DP: When I read your poems, I hear a quiet percussive rhythm beneath the language, a pulse that feels almost like notes or prayer. What role does music play in your writing?  Do you write to sound, to silence, or to heartbeat? How do you translate the rhythms of your cultural inheritance—the cadences of Hawai‘i, of childhood, of home—into the architecture of your poems?

AY: I write to silence, by rhythm still matters. Early on, I composed poems in my head and memorized them before writing them down. That came from performance. I still think about cadence, line length, breath. I like lines that are packed to the edge and then break. I want to say everything. That’s probably where the rhythm comes from. It’s not clean. It’s chaotic.

DP: Five years from now, if you could listen to your future self, what would they say about the work you’re building now—professionally, poetically, relationally?  What part of you do you hope will have softened, and what part do you hope will still resist? Do you think the poet you’re becoming will still recognize the teacher you are today?

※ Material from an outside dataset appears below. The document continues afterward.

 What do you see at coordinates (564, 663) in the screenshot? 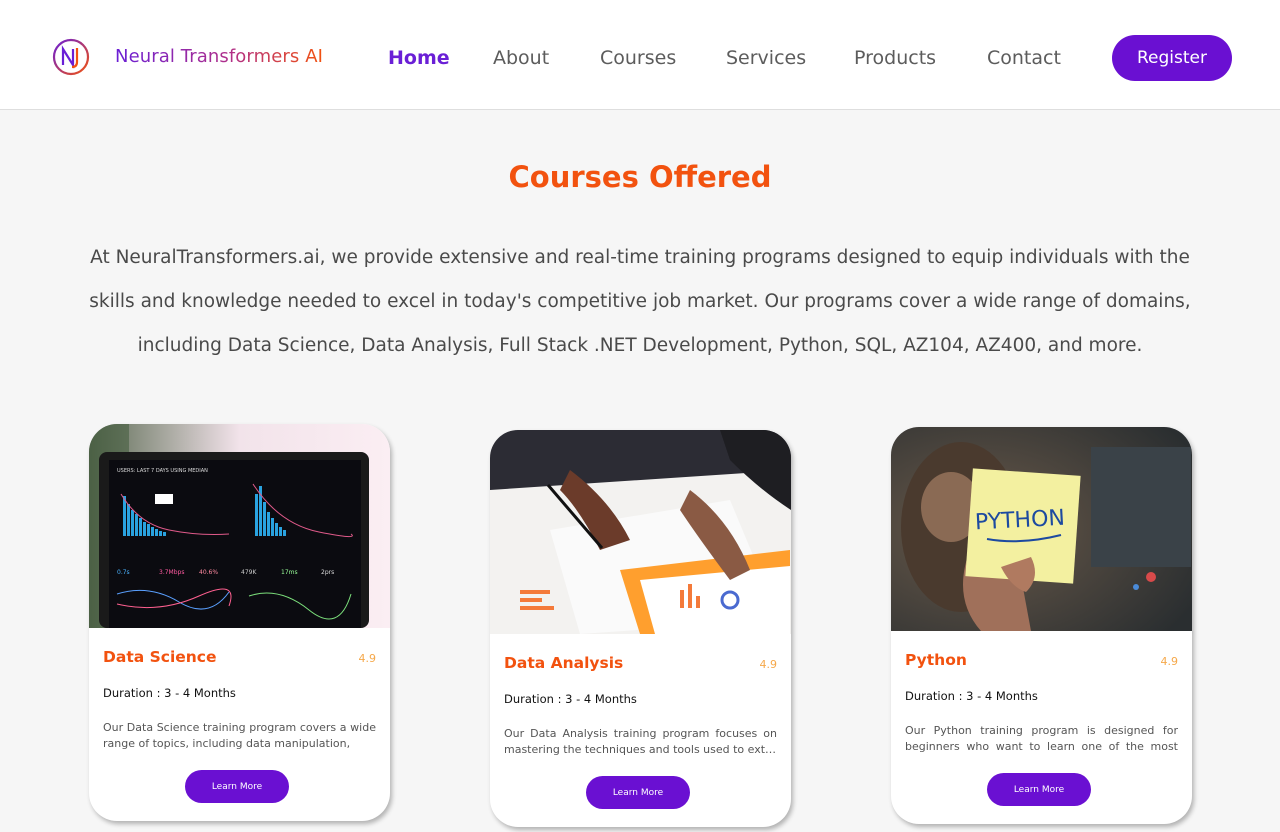
I see `course-title: Data Analysis` at bounding box center [564, 663].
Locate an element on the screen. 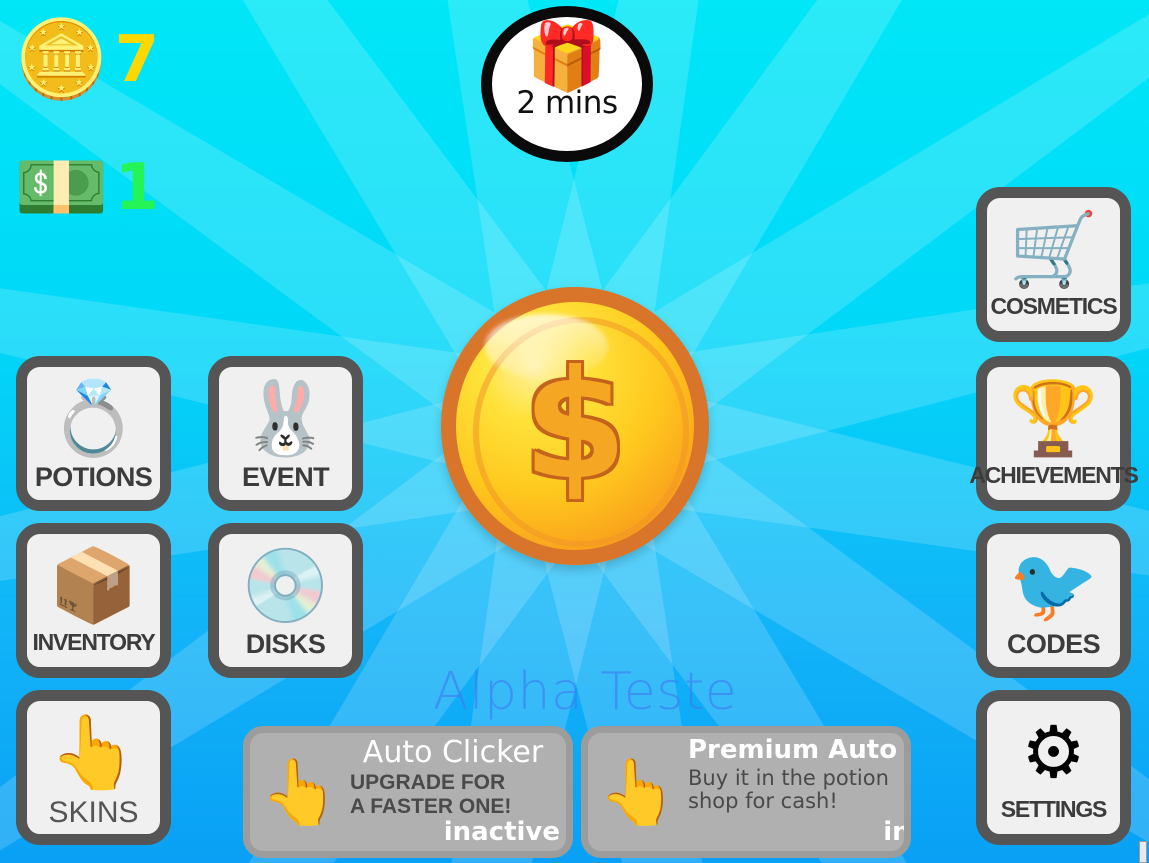 The image size is (1149, 863). menu-button-disks: 💿 DISKS is located at coordinates (286, 600).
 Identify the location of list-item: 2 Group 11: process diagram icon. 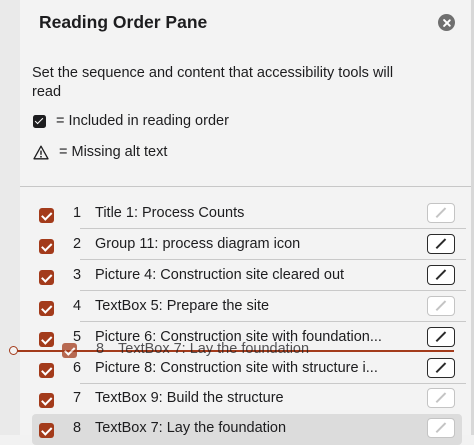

AY: I hope I’m more open as a person. My instinct is to close off. Writing and teaching have pushed against that.Two years ago, I didn’t really have a poetry community. Now I do, and it’s changed my life. I hope I’ve taken care of those relationships.I don’t think resistance goes away. I think it just learns when to step forward and when to rest.

DP: Throughout this conversation, I keep hearing echoes between our worlds—the poet and the teacher, the grief and the grace, the act of returning and the art of letting go. Do you believe our work, as poets, as educators, is ultimately about guiding others home, or about finding a home within ourselves?  If both are true, what do you think we owe one another in that journey toward becoming—toward the place where language and love meet?

AY: I think both are true. But I’m trying not to treat home as something I possess.One of my worst impulses is turning home into something I reclaim through narrative. That mirrors the logic that displaces people. I don’t want a hero’s journey. I don’t want to exploit home. I want to let it stay unfinished.

I don’t even know if this answer belongs in this book. Maybe it’s book two.But I think what we owe each other is care. Not ownership. Not answers. Just care.

Dr. Darius Phelps (he/him) is the author of My God’s Been Silent (Writ Large Press, 2026) and The Holy Ghost Lives In Her Laugh (Kith Books, 2026). A poet before anything else, his work bears witness to grief, faith, and the act of becoming—offering language as a form of liberation and light. Through the lens of poetic inquiry, Dr. Phelps explores how verse can function as pedagogy, healing and survival. Rooted in Black literary traditions and personal testimony, his poems navigate silence, ancestry, and resilience, creating sanctuaries for voices too often unheard. His work has been featured by Diode, Een Magazine, School Library Journal, and many more across platforms that champion the power of story to honor every body, every history, and every voice.

Andrew Chi Keong Yim was born and raised in Honolulu, Hawaiʻi. He was awarded the 2024 New Voices Award in Poetry from Washington Square Review, selected by Terrance Hayes, and is a 2025 Ruth Lilly and Dorothy Sargent Rosenberg Poetry Fellowship finalist. His poems have appeared in Best New Poets, The Adroit Journal, Bat City Review, Frozen Sea and other publications. Andrew is the author of the debut poetry collection The Ninth Island, forthcoming from University of Pittsburgh Press in the Spring of 2027. He lives in New York City, where he is a public school teacher.